19. A method for the selection of a polypeptide capable of catalyzing a ligation reaction between a first RNA molecule and a second RNA molecule, said method comprising the steps of:

(a) providing a population of candidate RNA molecules, each of which comprises a translation initiation sequence and a start codon operably linked to a candidate polypeptide coding sequence and each of which is covalently bonded to a peptide acceptor at the 3 ' end of said candidate polypeptide coding sequence, said peptide acceptor being a molecule that can be added to the C- terminus of a growing polypeptide chain by the catalytic activity of a ribosomal peptidyl transferase;

(b) in vitro translating said candidate polypeptide coding sequences of said candidate RNA molecules to produce a population of candidate RNA- polypeptide fusions; and

(c) selecting a desired RNA-polypeptide fusion based on RNA ligase activity, thereby selecting said polypeptide capable of catalyzing said ligation reaction.

20. The method of claim 19, wherein said selecting step (c) occurs at 65°C.

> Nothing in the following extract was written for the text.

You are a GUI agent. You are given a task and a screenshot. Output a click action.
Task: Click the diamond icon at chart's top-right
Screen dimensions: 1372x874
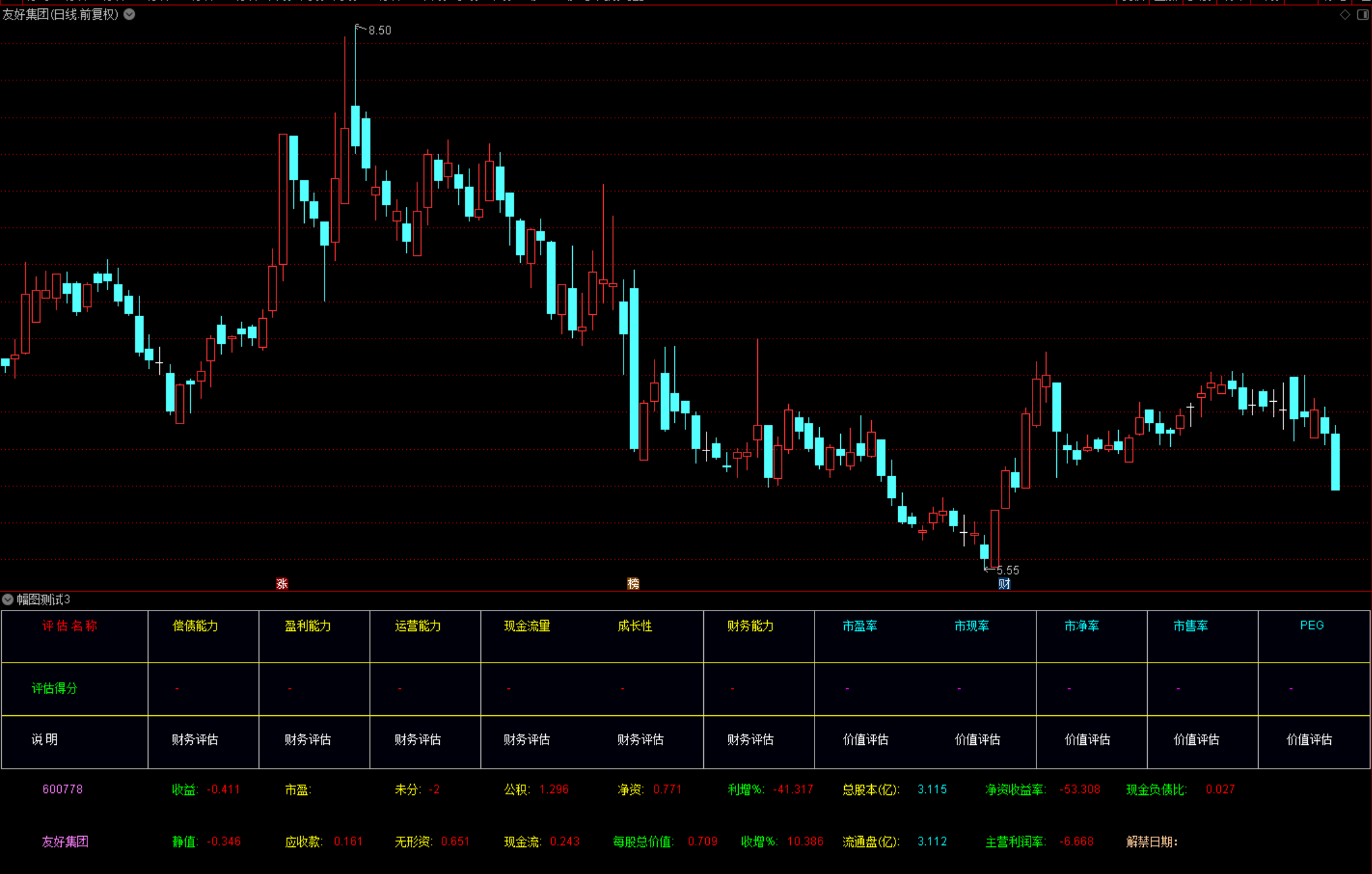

21. The method of claim 19, wherein said selecting in step (c) occurs in the presence of an oligonucleotide that is complementary to at least three consecutive bases of said first RNA molecule and at least three consecutive bases of said second RNA molecule.

22. The method of claim 19, wherein said first RNA molecule comprises a hydroxyl group at the 3' position.

23. The method of claim 22, wherein said second RNA molecule comprises a triphosphate group at the 5' position.

24. The method of claim 22, wherein said second RNA molecule comprises a phosphoryl group at the 5' position.

25. The method of claim 22, wherein said second RNA molecule comprises an imidazolide, an imidazolide derivative, a phosphoramidate, a carboxylic anhydride, a mixed anhydride, or an activated phosphodiester at the 5' position.